I’ll be honest, I’m not much interested in literary theory. When I read a poem I look up words I don’t understand or references that I’ve never heard of, but in general I prefer to figure out the gist on my own. That’s what’s fun about reading, isn’t it?

I offer that statement as an apology for my musings about poems, because probably all of it has been said much better by someone else. So you could say I’m writing these musings for myself, or for some future reader who comes along, surfing the web the way some people still troll through microfiche.

The Epigraph

I took a course on modern British poetry many years ago, and I’ve read T.S. Eliot’s “The Love Song of J. Alfred Prufrock” several times over the decades, but I never bothered to look up the Italian epigraph until now, and I guess I should have, because it does inform the poem. Or it could be that I forgot the meaning after so many years.

william_blake_dantes_inferno_whirlwind_of_lovers

William Blake: "Dante's Inferno, Whirlwind of Lovers."

The epigraph comes from a section of Dante’s Inferno, and is the speech of a man who apparently committed some heinous misdeeds, because he’s consigned to one of the lower circles of hell.  Roughly, the stanza says the man would not tell the story of his sins if he thought the listener could return to the world to relate the man’s crimes, but since he has never heard of anyone escaping from the fiery pit, he will go ahead and spill the beans, or wag his flaming tongue. He has been so terrible that he has lost his human form, and has become only a tongue of fire.


The Poem

When J. Alfred invites the reader to go on a walk with him through the city streets, he believes we are with him in hell, never to return.  If he tells us what’s really on his mind, it’s because he thinks we’re stuck in this place with him.

Prufrock admits he has tried to create a persona to win favors from the world. He admits he’s getting old, and reveals his paltry efforts to conceal his aging. He shows us his hurt when a woman he has either seduced, or tried to seduce, tells him, “That is not what I meant at all./That is not it, at all.”

Yet he thinks he really does have something to say. He wants to come back from the dead like Lazarus to tell everyone about the “mermaids singing, each to each.” But he doubts himself. He doesn’t think he’s a prophet. He doubts the mermaids will sing to him.

But what he has to say is that at night we dream we are mermaids riding the waves out to sea, and it’s only when we wake up that we drown.

Prufrock is  like the rest of us ridiculous humans, caught up in our gains and losses, always thinking we have time to make our “visions and revisions/Before the taking of toast and tea.”

Lately I’ve been reading about Buddhism and the need to follow the Dharma right now. We might die at any moment. It could be in an hour, when we drive to the market, or later on, while walking the dog. And so the need to die with a peaceful mind is of the greatest importance. Catholics might say something about needing to be in a state of grace during the moment of death.

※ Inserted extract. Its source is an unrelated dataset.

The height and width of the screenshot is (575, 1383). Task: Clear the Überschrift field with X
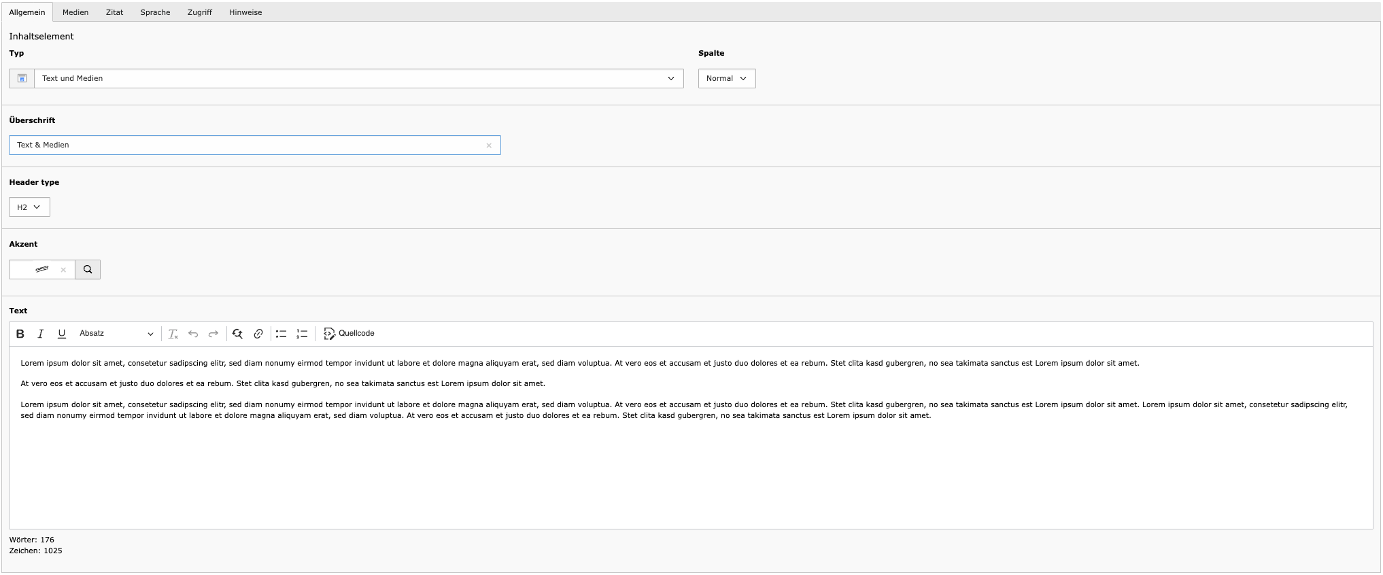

Prufrock obsesses about our having time for all the things we haven’t done yet. But really there is no time left for that. He knows his time is up, yet he clings to the idea of himself: parting his hair down the back, rolling his pants legs up, walking the beach in white flannel, all the images of himself as a lady’s man or an urbane gentleman amid the sordid yellow smoke of the city.

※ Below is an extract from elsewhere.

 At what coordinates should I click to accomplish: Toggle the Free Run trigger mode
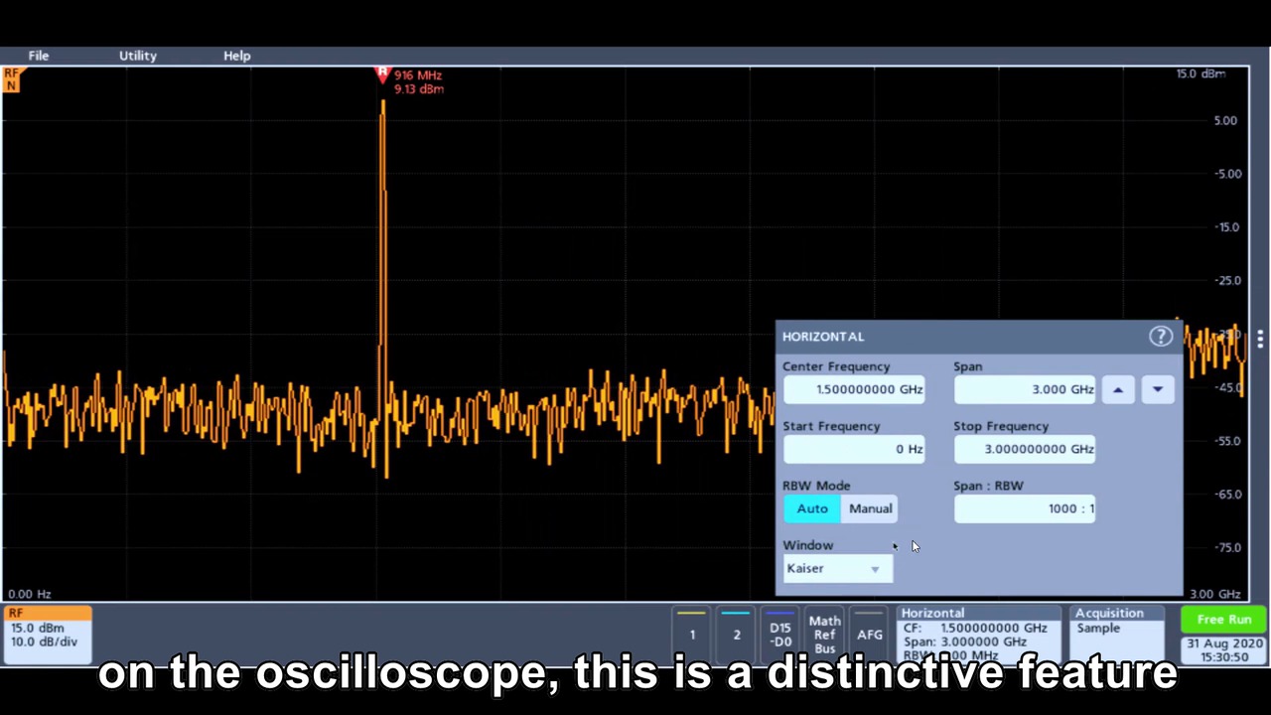[x=1224, y=619]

The collection Prufrock (1917) is dedicated to Eliot’s friend Jean Verdenal who, according to the inscription, died at the age of 26 during WWI at Dardanelles. Maybe this character of Prufrock is a satire of Eliot himself and others. Through revealing the character’s weaknesses he exposes our frivolities and our vanities, which at our death amount to nothing.

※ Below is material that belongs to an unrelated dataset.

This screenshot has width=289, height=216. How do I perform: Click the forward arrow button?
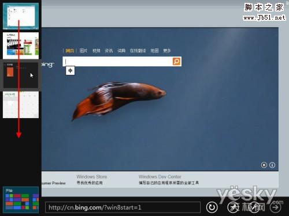pos(276,207)
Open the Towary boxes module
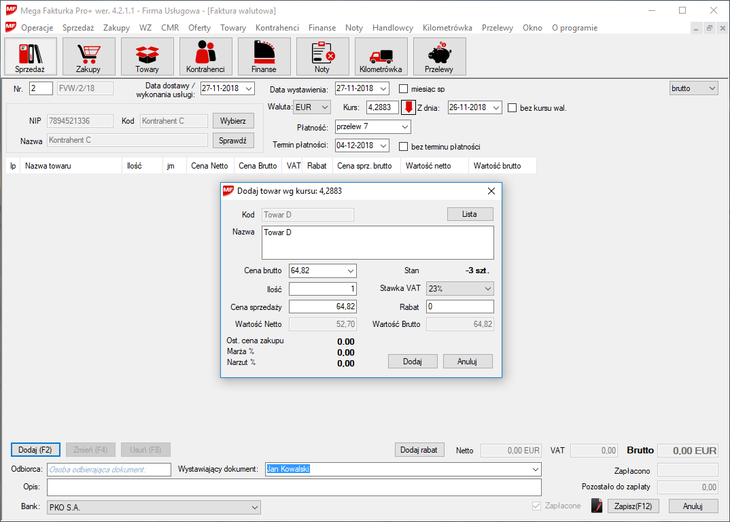730x522 pixels. pos(147,56)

My favorite lines from the poem are these:

But as if a magic lantern threw the nerves in patterns on a screen:

and

I have seen them riding seaward on the waves

Combing the white hair of the waves blown back

When the wind blows the water white and black.

Those lines make me believe Prufrock might not be a bad sort at all. Because he has told us about the mermaids, after all. If he’s in hell, maybe he’ll have a chance to climb out of the pit.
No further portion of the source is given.